# EXTRACT TO READ
--------------------------------
Reporting a crime story from Colville, Wash., the Associated Press refused to use the term "unborn baby" to describe the intended victim of a crime that landed an 18-year-old man in prison for over six years:
(AP) An 18-year-old pleaded guilty to trying to hire a hit man to kill his ex-girlfriend's nearly full-term fetus and was sentenced to more than six years in prison.
Charles D. Young received 76½ months in prison Tuesday after pleading guilty to first-degree solicitation to commit manslaughter. State law allows for such a count when a viable fetus is the intended target.
Prosecutors allege Young, then 17, offered an undercover officer posing as a hit man $3,250 last October to injure his estranged 17-year-old girlfriend so badly that her fetus would die.
Yes, medically speaking, an unborn child at that stage of development is a fetus. But given that the child was viable and that a man is receiving six years in the slammer for attempting to hire a hit man, certainly a more humanizing term can be used, such as "unborn child" or "unborn baby" at least once in the story. If nothing more, perhaps, variety in word choice is a good journalistic reason.
What's more, the AP reporter freely uses the terms "child" and "baby" to refer to the unborn child, but only in the context of the child after being born:
Young, who learned of the pregnancy after breaking up with the girl, initially expressed interest in raising his child but later told his ex-girlfriend he wanted nothing to do with the baby, the prosecutor said.
--------------------------------
# INFORMATION GIVEN
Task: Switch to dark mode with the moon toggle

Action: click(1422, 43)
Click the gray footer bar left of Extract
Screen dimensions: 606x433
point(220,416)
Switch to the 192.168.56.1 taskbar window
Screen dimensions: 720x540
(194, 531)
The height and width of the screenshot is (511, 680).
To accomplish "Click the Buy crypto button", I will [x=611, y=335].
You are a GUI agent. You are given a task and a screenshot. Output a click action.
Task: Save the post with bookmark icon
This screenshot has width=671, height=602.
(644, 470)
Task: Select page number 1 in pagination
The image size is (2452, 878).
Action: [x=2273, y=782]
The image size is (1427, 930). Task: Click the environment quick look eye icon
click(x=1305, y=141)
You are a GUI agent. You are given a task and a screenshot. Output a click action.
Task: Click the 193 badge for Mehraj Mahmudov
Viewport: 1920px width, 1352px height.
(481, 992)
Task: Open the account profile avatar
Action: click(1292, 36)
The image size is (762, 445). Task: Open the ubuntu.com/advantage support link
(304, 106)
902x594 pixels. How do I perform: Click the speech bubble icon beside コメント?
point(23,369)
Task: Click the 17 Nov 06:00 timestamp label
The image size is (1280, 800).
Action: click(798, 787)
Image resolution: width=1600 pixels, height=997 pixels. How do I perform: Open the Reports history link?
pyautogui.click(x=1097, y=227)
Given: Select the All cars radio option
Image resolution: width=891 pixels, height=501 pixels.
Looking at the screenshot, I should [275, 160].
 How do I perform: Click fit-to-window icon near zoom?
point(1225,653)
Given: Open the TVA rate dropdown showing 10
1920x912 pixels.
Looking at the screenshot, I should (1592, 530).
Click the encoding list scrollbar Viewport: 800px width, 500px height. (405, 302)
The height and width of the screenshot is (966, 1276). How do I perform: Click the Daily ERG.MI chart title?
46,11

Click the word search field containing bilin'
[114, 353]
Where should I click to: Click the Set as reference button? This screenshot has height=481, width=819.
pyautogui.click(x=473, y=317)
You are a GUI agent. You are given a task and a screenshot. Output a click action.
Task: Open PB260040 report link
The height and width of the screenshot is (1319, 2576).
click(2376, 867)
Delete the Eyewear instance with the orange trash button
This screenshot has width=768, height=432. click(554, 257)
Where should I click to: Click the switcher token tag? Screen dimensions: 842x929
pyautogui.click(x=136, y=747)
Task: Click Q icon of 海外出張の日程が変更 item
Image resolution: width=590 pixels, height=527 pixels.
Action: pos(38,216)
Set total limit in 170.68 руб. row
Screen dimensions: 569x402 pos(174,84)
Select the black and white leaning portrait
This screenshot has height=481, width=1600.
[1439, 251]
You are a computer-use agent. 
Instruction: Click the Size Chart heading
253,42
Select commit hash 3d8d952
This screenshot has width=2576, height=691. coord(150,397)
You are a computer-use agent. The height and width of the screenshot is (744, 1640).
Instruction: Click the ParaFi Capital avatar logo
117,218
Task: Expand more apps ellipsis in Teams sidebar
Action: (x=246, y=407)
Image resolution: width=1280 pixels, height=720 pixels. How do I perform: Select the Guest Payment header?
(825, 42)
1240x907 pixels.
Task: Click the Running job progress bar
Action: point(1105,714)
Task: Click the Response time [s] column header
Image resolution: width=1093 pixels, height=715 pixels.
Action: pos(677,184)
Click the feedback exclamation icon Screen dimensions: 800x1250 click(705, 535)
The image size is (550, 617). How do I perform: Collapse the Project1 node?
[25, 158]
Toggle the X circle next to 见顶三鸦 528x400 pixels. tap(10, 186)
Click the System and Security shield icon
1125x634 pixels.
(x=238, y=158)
--------------------------------
# ACTIVITY A
Shorten the paragraph of the text on AP's crime report that begins "Yes, medically speaking" into a bulleted list, keeping its main points.
# ACTIVITY B
List every age the text on AP's crime report gives for a person, with the person each age belongs to.
# ACTIVITY C
Sum up the text on AP's crime report in two sentences.

# EXERCISE RESULT A
- Medically, an unborn child at that stage is a fetus.
- Because the child was viable and a man got six years for trying to hire a hit man, a more humanizing term such as "unborn child" or "unborn baby" could be used at least once.
- Varying word choice alone is a good journalistic reason to do so.

# EXERCISE RESULT B
- 18: Charles D. Young, when he pleaded guilty and was sentenced
- 17: Young, at the time he made the offer to the undercover officer
- 17: his estranged girlfriend

# EXERCISE RESULT C
The Associated Press called the target "fetus" in a story about Charles D. Young, an 18-year-old who got more than six years in prison for trying to hire a hit man to kill his ex-girlfriend's nearly full-term fetus. The text argues that because the child was viable, a more humanizing term such as "unborn child" or "unborn baby" should have been used at least once, and it notes that the reporter used "child" and "baby" only for the child after birth.